Description of the task ▸
Extract every line of the listing below and reproduce each one verbatim, in its original order.

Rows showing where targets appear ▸
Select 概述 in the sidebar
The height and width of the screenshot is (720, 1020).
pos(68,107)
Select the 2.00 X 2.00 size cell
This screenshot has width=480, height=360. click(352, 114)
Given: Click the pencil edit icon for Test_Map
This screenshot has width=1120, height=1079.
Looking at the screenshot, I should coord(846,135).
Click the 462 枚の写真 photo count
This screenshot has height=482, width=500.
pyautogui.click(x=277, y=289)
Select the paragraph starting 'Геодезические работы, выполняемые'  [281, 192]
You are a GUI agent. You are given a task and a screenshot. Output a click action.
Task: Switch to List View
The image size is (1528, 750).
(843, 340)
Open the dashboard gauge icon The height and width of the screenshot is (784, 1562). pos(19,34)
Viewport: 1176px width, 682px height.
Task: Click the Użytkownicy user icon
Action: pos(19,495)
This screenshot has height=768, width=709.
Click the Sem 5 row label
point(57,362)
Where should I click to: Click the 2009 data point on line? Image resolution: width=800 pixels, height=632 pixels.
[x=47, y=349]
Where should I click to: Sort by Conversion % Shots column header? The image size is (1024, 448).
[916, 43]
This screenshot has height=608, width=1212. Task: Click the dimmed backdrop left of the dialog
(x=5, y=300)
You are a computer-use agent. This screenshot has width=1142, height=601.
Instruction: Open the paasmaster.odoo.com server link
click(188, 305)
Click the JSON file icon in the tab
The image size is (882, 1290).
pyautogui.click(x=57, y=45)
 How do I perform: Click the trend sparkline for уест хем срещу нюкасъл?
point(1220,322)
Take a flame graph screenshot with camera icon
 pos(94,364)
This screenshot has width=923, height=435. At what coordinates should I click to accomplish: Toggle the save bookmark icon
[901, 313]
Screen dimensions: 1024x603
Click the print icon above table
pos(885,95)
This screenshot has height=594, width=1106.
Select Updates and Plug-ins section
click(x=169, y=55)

Written solution ▸
Select 概述 in the sidebar
The height and width of the screenshot is (720, 1020).
pos(68,107)
Select the 2.00 X 2.00 size cell
This screenshot has width=480, height=360. click(352, 114)
Given: Click the pencil edit icon for Test_Map
This screenshot has width=1120, height=1079.
Looking at the screenshot, I should coord(846,135).
Click the 462 枚の写真 photo count
This screenshot has height=482, width=500.
pyautogui.click(x=277, y=289)
Select the paragraph starting 'Геодезические работы, выполняемые'  [281, 192]
You are a GUI agent. You are given a task and a screenshot. Output a click action.
Task: Switch to List View
The image size is (1528, 750).
(843, 340)
Open the dashboard gauge icon The height and width of the screenshot is (784, 1562). pos(19,34)
Viewport: 1176px width, 682px height.
Task: Click the Użytkownicy user icon
Action: pos(19,495)
This screenshot has height=768, width=709.
Click the Sem 5 row label
point(57,362)
Where should I click to: Click the 2009 data point on line? Image resolution: width=800 pixels, height=632 pixels.
[x=47, y=349]
Where should I click to: Sort by Conversion % Shots column header? The image size is (1024, 448).
[916, 43]
This screenshot has height=608, width=1212. Task: Click the dimmed backdrop left of the dialog
(x=5, y=300)
You are a computer-use agent. This screenshot has width=1142, height=601.
Instruction: Open the paasmaster.odoo.com server link
click(188, 305)
Click the JSON file icon in the tab
The image size is (882, 1290).
pyautogui.click(x=57, y=45)
 How do I perform: Click the trend sparkline for уест хем срещу нюкасъл?
point(1220,322)
Take a flame graph screenshot with camera icon
 pos(94,364)
This screenshot has width=923, height=435. At what coordinates should I click to accomplish: Toggle the save bookmark icon
[901, 313]
Screen dimensions: 1024x603
Click the print icon above table
pos(885,95)
This screenshot has height=594, width=1106.
Select Updates and Plug-ins section
click(x=169, y=55)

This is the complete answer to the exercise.